→ The task
Pick up the passage on the Commonweal Institute's 2006 Progressive Roundtable below and continue it from its last sentence.

--- START OF Extract to read ---

In March, 2006, the Commonweal Institute convened the 2006 Progressive Roundtable, a working group of over 50 leaders in communications, marketing, framing, media, and strategy to make decisions about how to market progressive ideas more effectively and how to coordinate progressive communications. Innovative, diverse viewpoints from across the country were represented during the Progressive Roundtable convening.
The Roundtable members identified six top priority infrastructure needs and are working to see that these needs will be met. Organizations have developed seventeen Letters of Interest (LOI) in response to these priority needs. Following are summaries of fifteen of these LOIs; interested funders may request to see the full Letters of Interest. The Commonweal Institute is coordinating efforts to identify funding for these projects. If you are a funder interested in supporting the development of progressive infrastructure, you may either contact the Commonweal Institute, or get in touch directly with the individual contact listed for a specific project.

--- END OF Extract to read ---
--- START OF Stored data ---

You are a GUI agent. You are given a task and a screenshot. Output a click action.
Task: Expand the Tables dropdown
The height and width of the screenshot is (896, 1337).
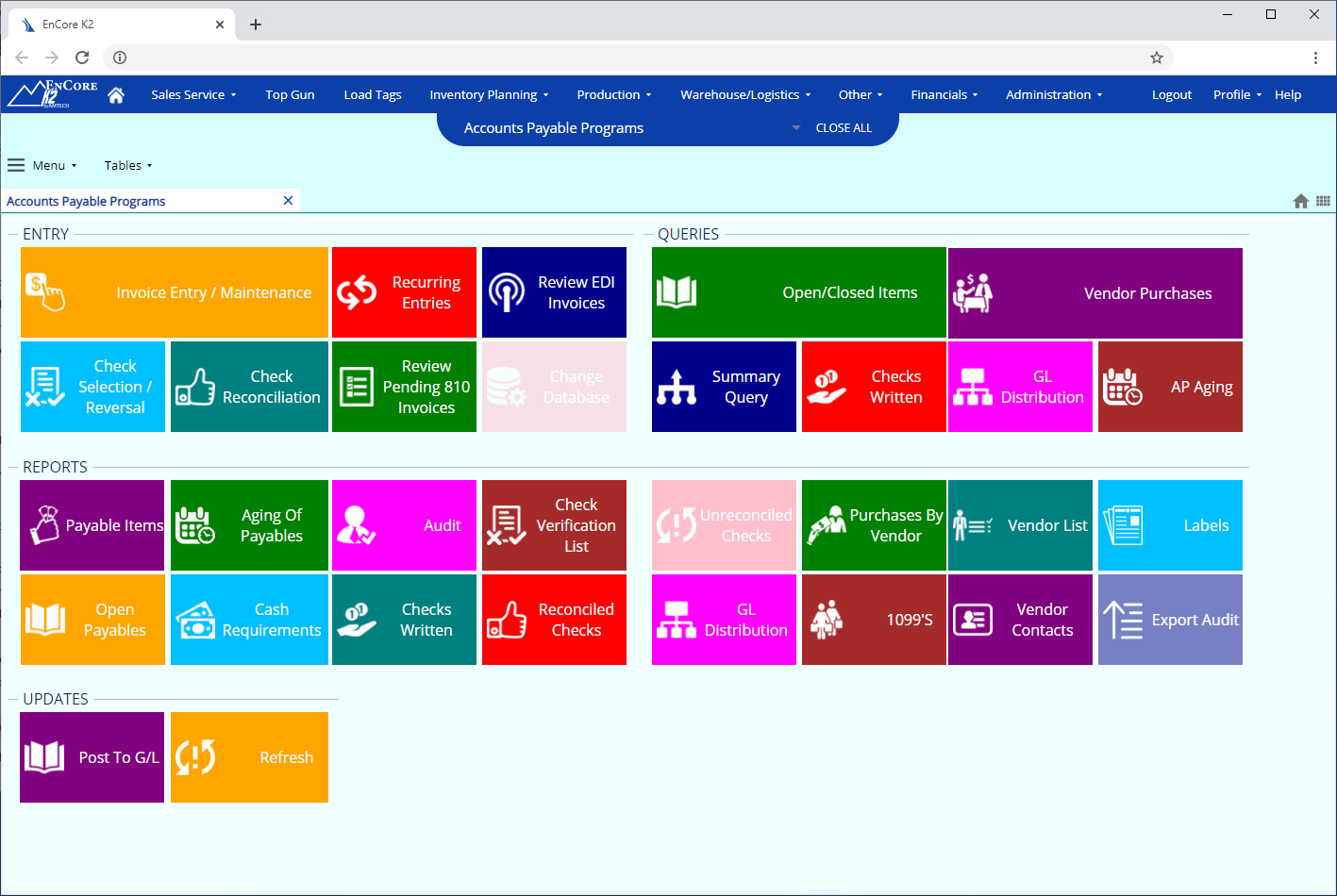127,166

--- END OF Stored data ---

→ Reply to the exercise
Based on its contribution to progressives’ success in Colorado’s 2004 elections, ProgressNow will work with MoveOn and progressive organizers in individual states, to replicate its state-level model through the development of PCNIC (pronounced “picnic”) – the Progressive Communications Network Incubation Center – which will create, nurture and support independent state-level networks in every state in the nation. PCNIC will provide assistance to state-level progressive entrepreneurs by helping them get launched, get funded and become self-sustaining, and by providing services including communications platform, technical, financial and legal assistance. The PCNIC project can quickly be scaled up to build out the most successful elements of these state-level networks across the country. The resulting network of networks will provide a nimble, multi-level communications and advocacy network for the each state’s entire progressive movement. Ultimately this will allow all fifty states to experience the same success as Colorado in shifting from a top-down “one-to-many” approach to organizing voters and progressive communications to a bottom-up truly grassroots “many-to-many” approach.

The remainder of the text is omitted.